High Blood Pressure is a condition that changes the flow of blood through your body.

We understand that living with high blood pressure can be difficult. You don’t have to figure it all out on your own. With the right tools and support, you can feel your best and spend more time doing the things that are important to you.


Understanding Blood Pressure

Blood Pressure (BP) is the force of blood pushing against the walls of your arteries, which carry blood from your heart to other parts of your body.

Hypertension is the medical term for high blood pressure. When blood pressure is high over a period of time, it can lead to other health problems.

Know the Facts about High Blood Pressure


Finding Your Healthy Range for Blood Pressure

Think of your healthy blood pressure range as the target you should aim for.

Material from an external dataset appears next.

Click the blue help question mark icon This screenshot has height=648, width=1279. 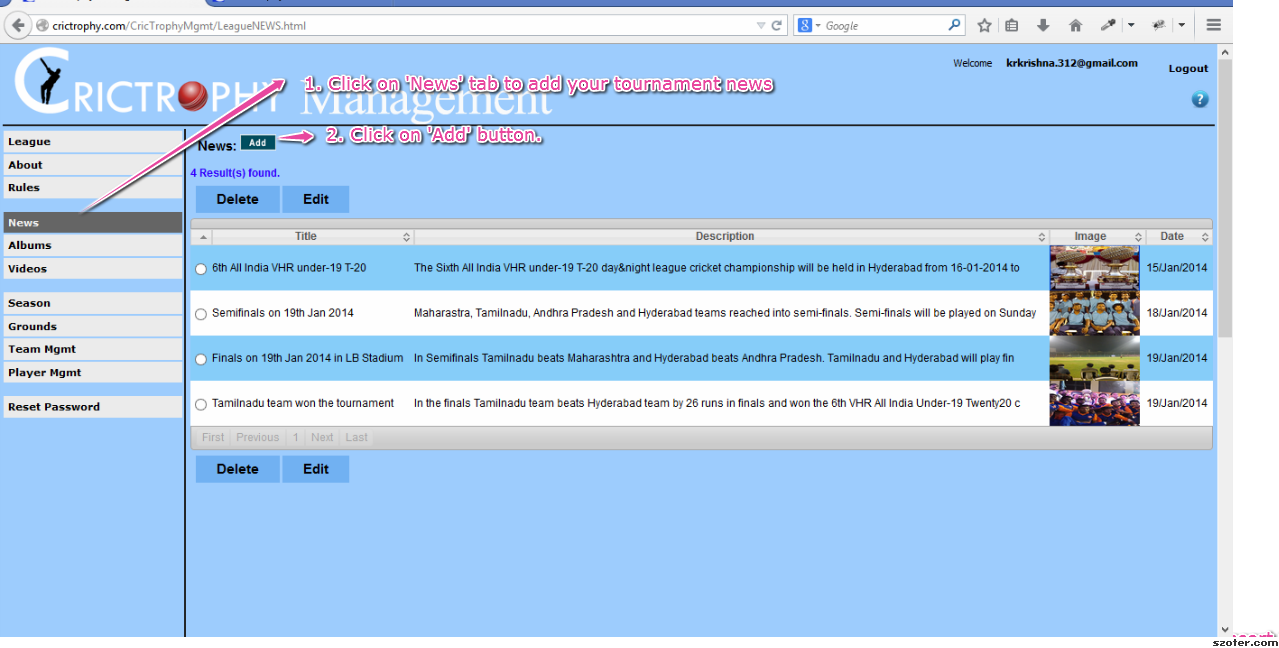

The best way to know if your blood pressure is in a healthy range is to have your provider or another health professional measure it.

You and your healthcare provider should pick a healthy blood pressure range that is right for you!

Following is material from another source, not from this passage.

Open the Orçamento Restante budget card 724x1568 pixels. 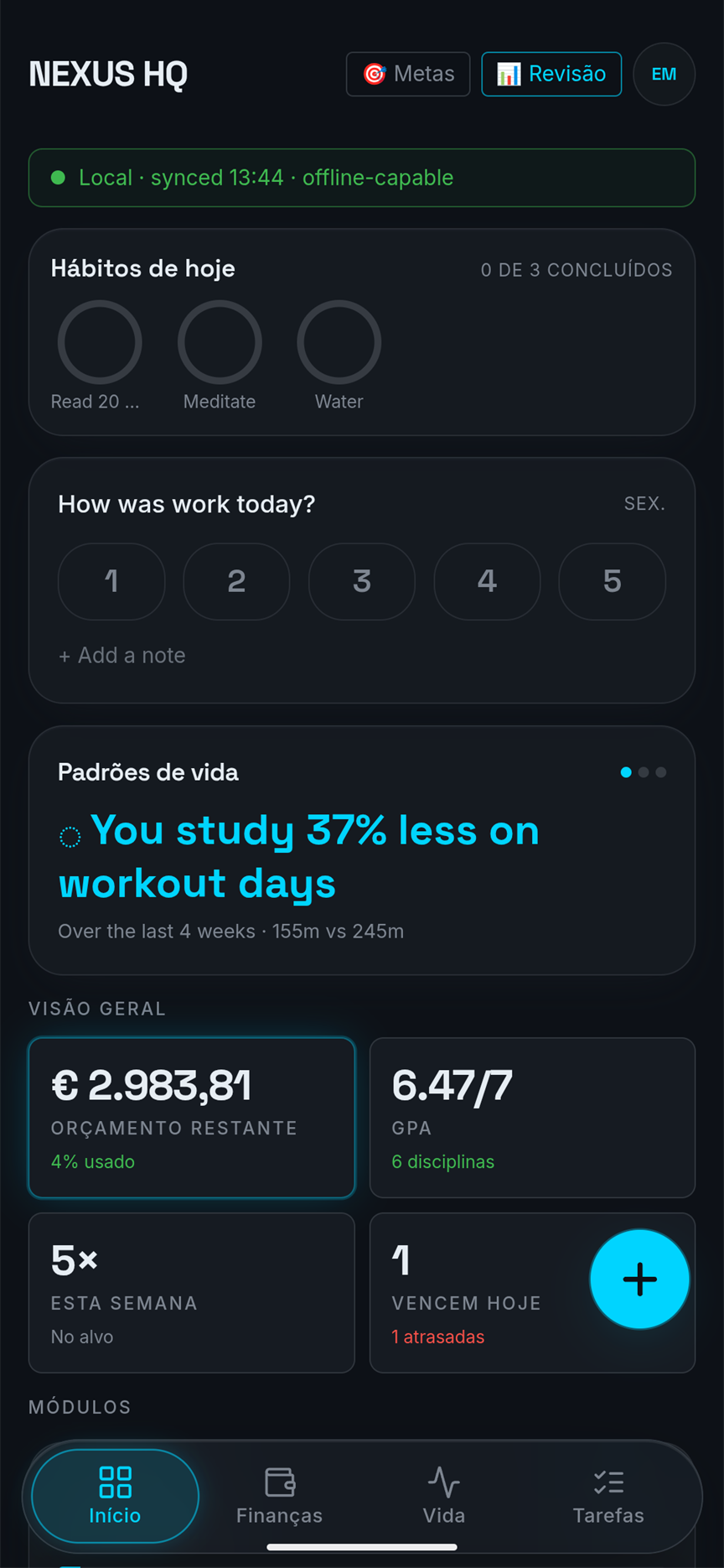pos(192,1118)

Control your Blood Pressure: Understand your BP Numbers   Download Printable pdf

Blood Pressure Category Upper #
(Systolic)
Lower #
(Diastolic)
Things to talk about with my health care provider
Normal less than 120 less than 80 How often your blood pressure should be monitored
High Blood Pressure 130 or higher 85 or higher
  • Call your provider’s office to let them know that your blood pressure is above 130 or higher than 85
  • Share your concerns and anything that is making it hard for you to manage your blood pressure
  • Steps you can take to manage your blood pressure
Dangerously High Blood Pressure Higher than 180 Higher than 120

Call your provider or get to an Emergency Department RIGHT AWAY if you have any of the following:

  • A headache
  • Dizziness
  • Blurry vision
  • Chest pain
  • Shortness of breath at rest

How do I know what my BP is?

Blood pressure is measured using two numbers. The first number, called systolic blood pressure, measures the pressure in your blood vessels when your heart beats.

The second number, called diastolic blood pressure, measures the pressure in your blood vessels when your heart rests between beats.

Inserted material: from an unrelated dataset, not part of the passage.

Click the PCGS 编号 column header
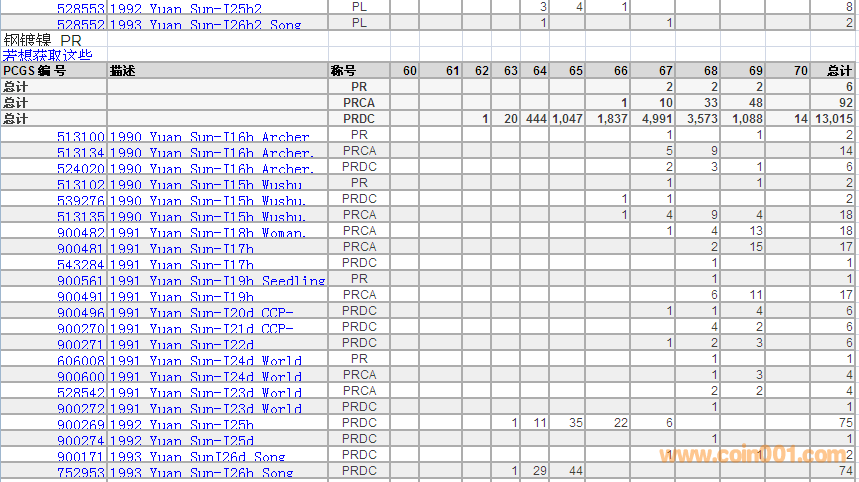 coord(35,71)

Measuring your blood pressure is easy and quick. Consider using these tips at home or at your provider’s office when taking your Blood Pressure to get an accurate reading.

Watch a video:

7 Tips to Getting a Correct Blood Pressure Reading


What is important to you?

Living with high blood pressure is not always easy. Knowing what is important to you can help you develop the right treatment plan for you. When you know and value the things that are important to you, it is easier for you to follow your plan.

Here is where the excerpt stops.